:: TEXT TO READ ::
★ ★ ★ ★ ★
Could you please help? Is there any other way to calculate the intercept value for the exponential trendline? When doing this function EXP(10698.8236831922), I am getting infinity as you said the largest value is about EXP(709.782712893384).
I couldn't draw trendline for the exponential type due to getting infinity for intercept field. Please let me know, is there any other way to calculate intercept value.
Thanks in advance.
JoeUser2004 Thanks for the reply.
I used the suggested =AVERAGE(LN(B1:B5)) - m*AVERAGE(A1:A5) for calculating b. When using EXP(b) again I got #Num! error. When evaluating the EXP(b) value, the resultant value will be like
How do I get rid of this? Is there any other feasible way "2E+308" or "1.79769313486232E+308" to get this value for b.
Thanks in advance.
★ ★ ★ ★ ★
:: AIM 1 ::
Can you rewrite the records, substituting "Goal" for "Task" everywhere and leaving everything else unchanged? Omit the pictures.
The forum thread about Excel exponential trendlines and the records that follow it are unrelated material.
★ ★ ★ ★ ★
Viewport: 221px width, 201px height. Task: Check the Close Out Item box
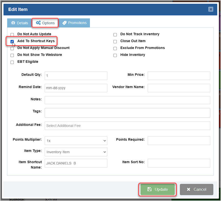coord(115,41)

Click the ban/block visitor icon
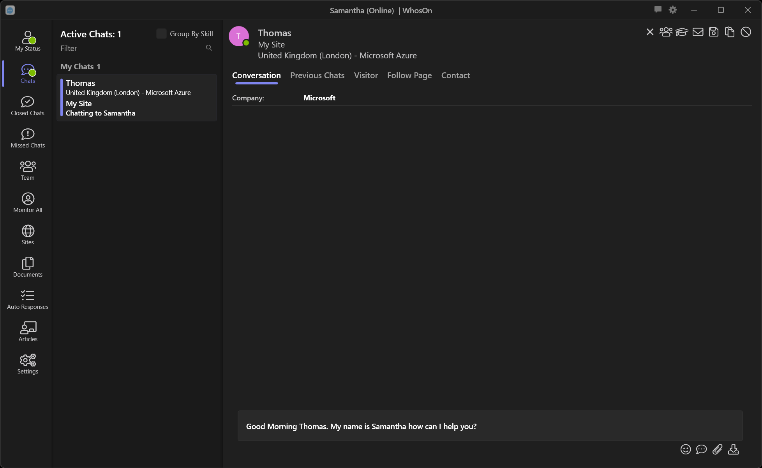click(746, 32)
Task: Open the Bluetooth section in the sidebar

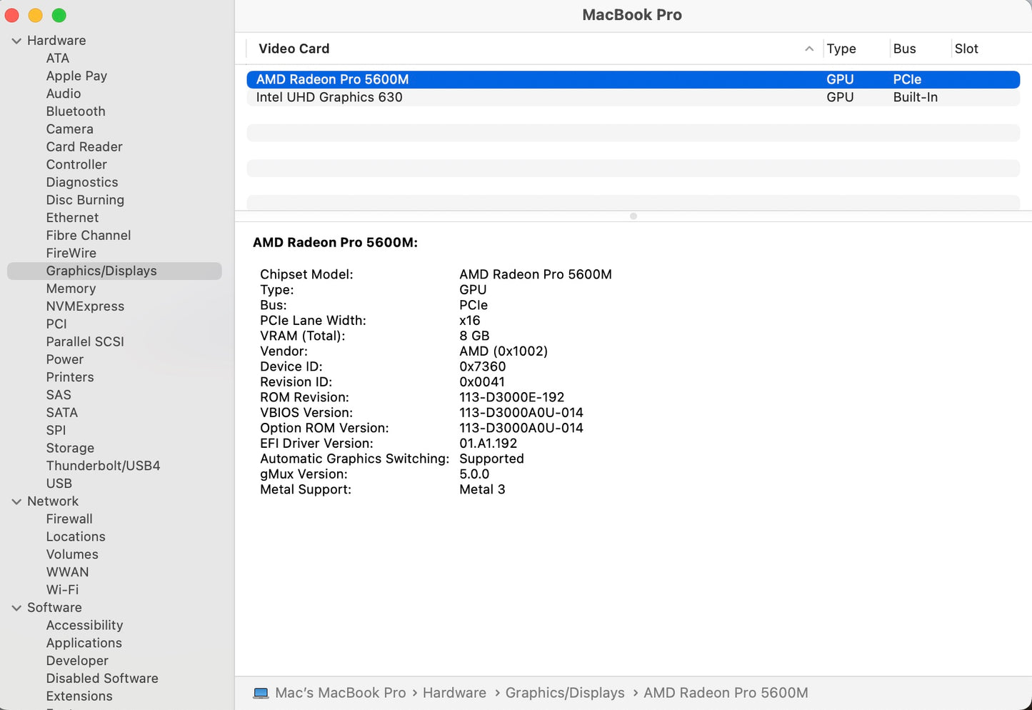Action: click(x=75, y=111)
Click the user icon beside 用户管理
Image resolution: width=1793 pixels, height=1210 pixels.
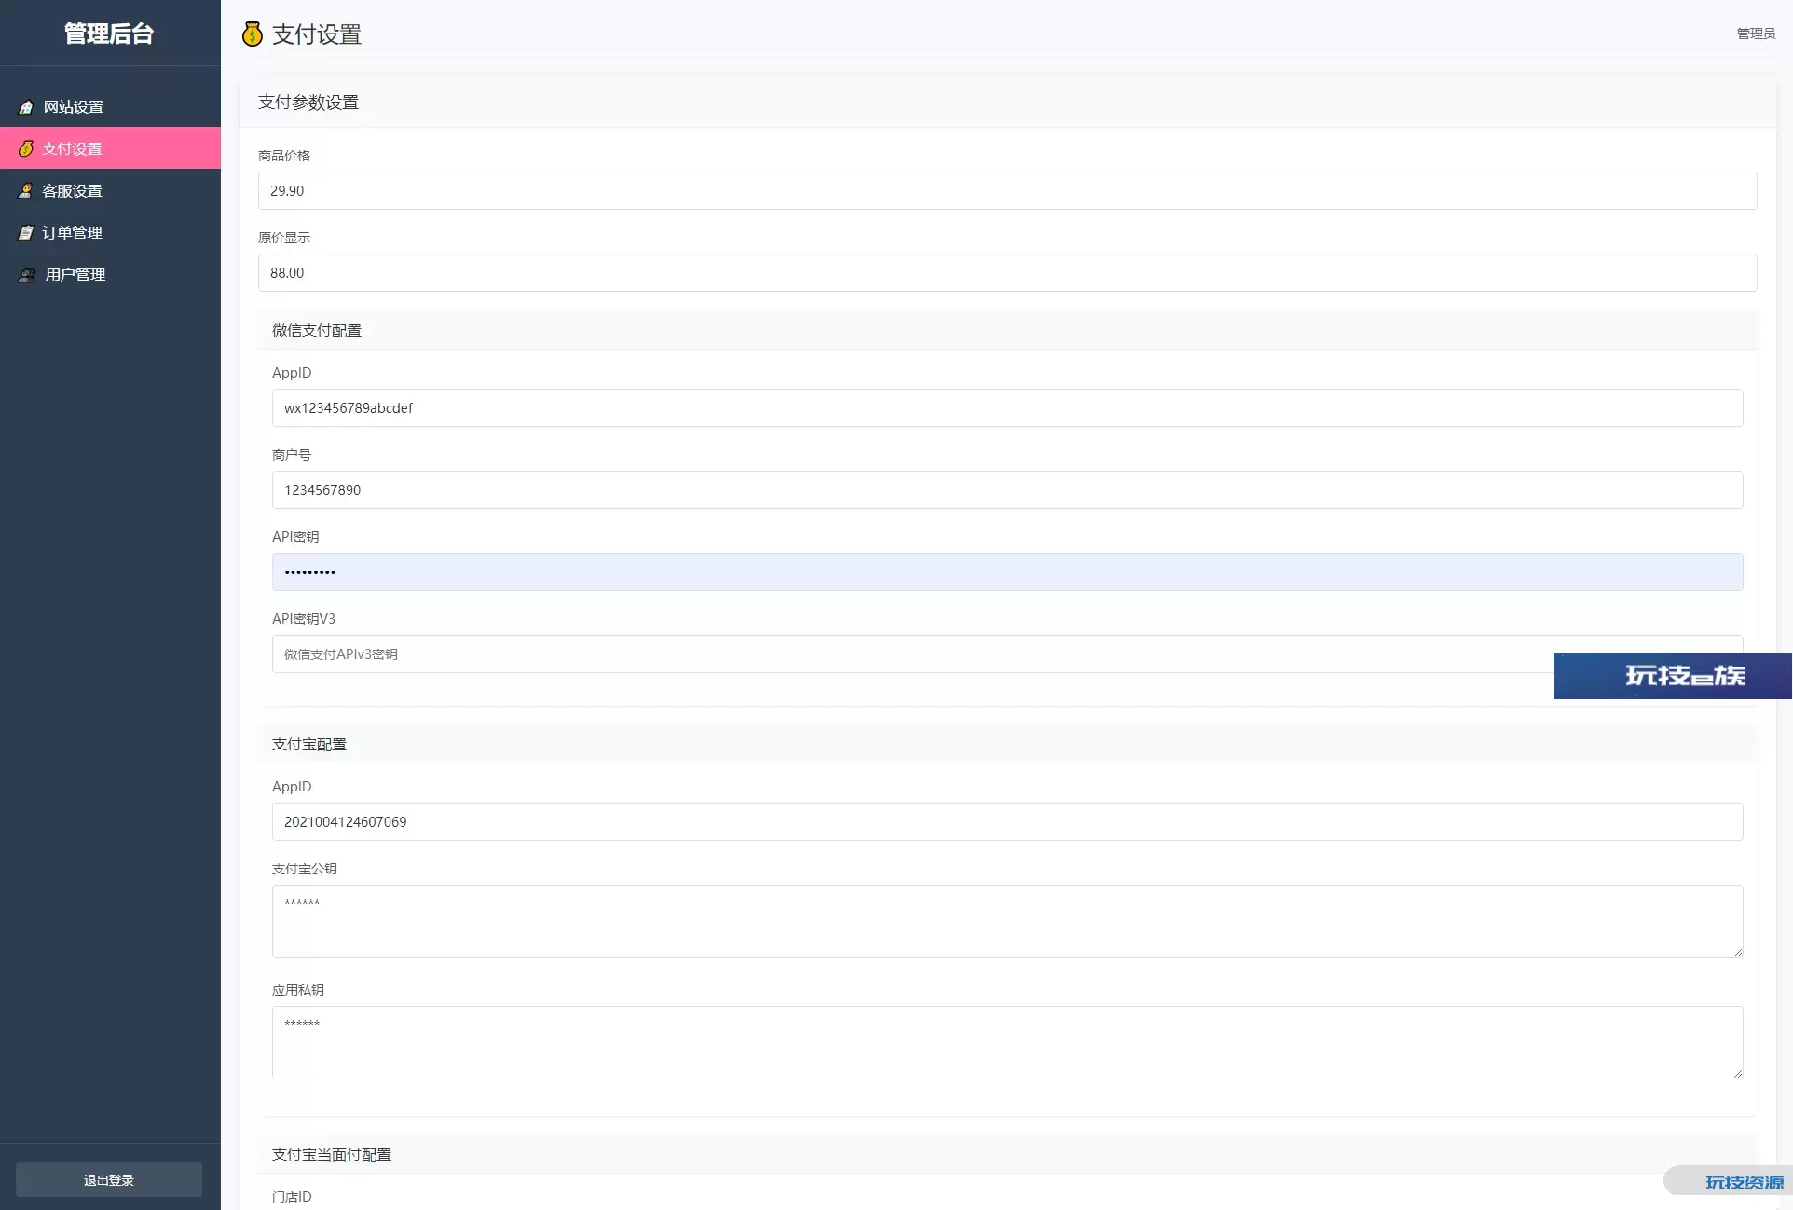27,275
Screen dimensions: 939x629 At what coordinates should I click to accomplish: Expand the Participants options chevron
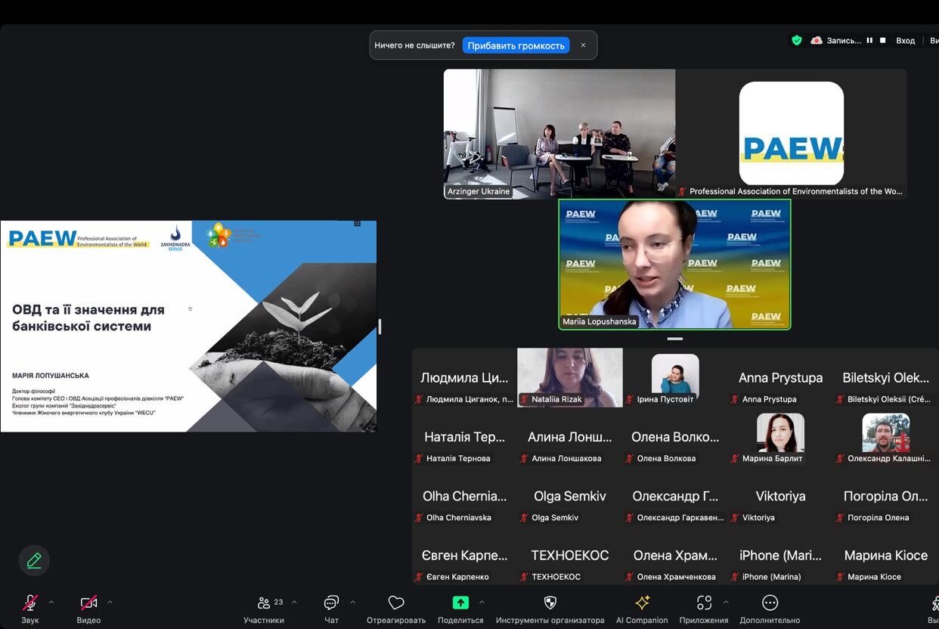[294, 603]
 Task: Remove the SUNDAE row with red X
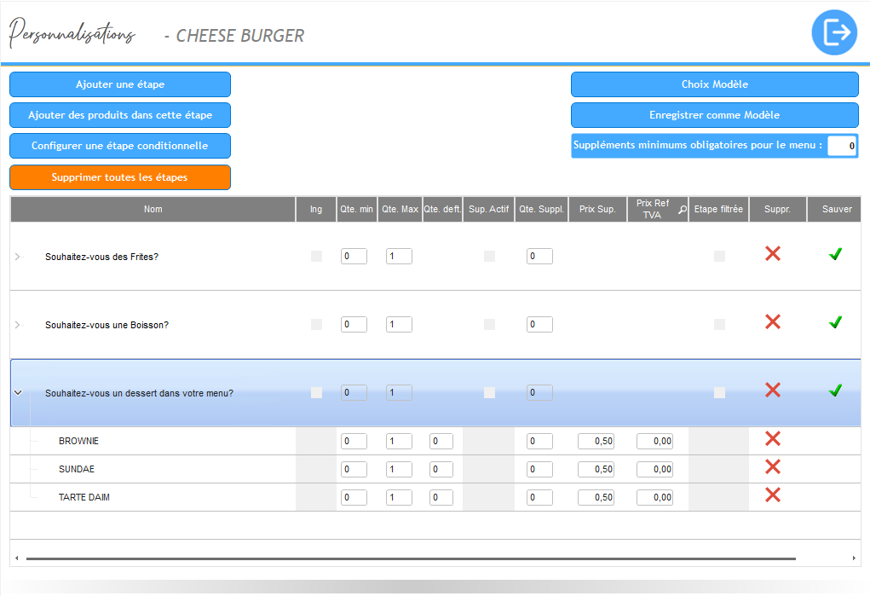click(773, 467)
★ ★ ★ ★ ★
:: AIM 2 ::
Could you duplicate the trendline thread word for word, everything from "Could you please" down to "value for b."?

:: TASK ANSWER 1 ::
Viewport: 221px width, 201px height. Goal: Check the Close Out Item box
coord(115,41)

Click the ban/block visitor icon
click(746, 32)
Goal: Open the Bluetooth section in the sidebar

Action: click(x=75, y=111)
Click the user icon beside 用户管理
Image resolution: width=1793 pixels, height=1210 pixels.
27,275
Screen dimensions: 939x629 At what coordinates should I click to accomplish: Expand the Participants options chevron
[294, 603]
 Goal: Remove the SUNDAE row with red X
click(773, 467)

:: TASK ANSWER 2 ::
Could you please help? Is there any other way to calculate the intercept value for the exponential trendline? When doing this function EXP(10698.8236831922), I am getting infinity as you said the largest value is about EXP(709.782712893384).
I couldn't draw trendline for the exponential type due to getting infinity for intercept field. Please let me know, is there any other way to calculate intercept value.
Thanks in advance.
JoeUser2004 Thanks for the reply.
I used the suggested =AVERAGE(LN(B1:B5)) - m*AVERAGE(A1:A5) for calculating b. When using EXP(b) again I got #Num! error. When evaluating the EXP(b) value, the resultant value will be like
How do I get rid of this? Is there any other feasible way "2E+308" or "1.79769313486232E+308" to get this value for b.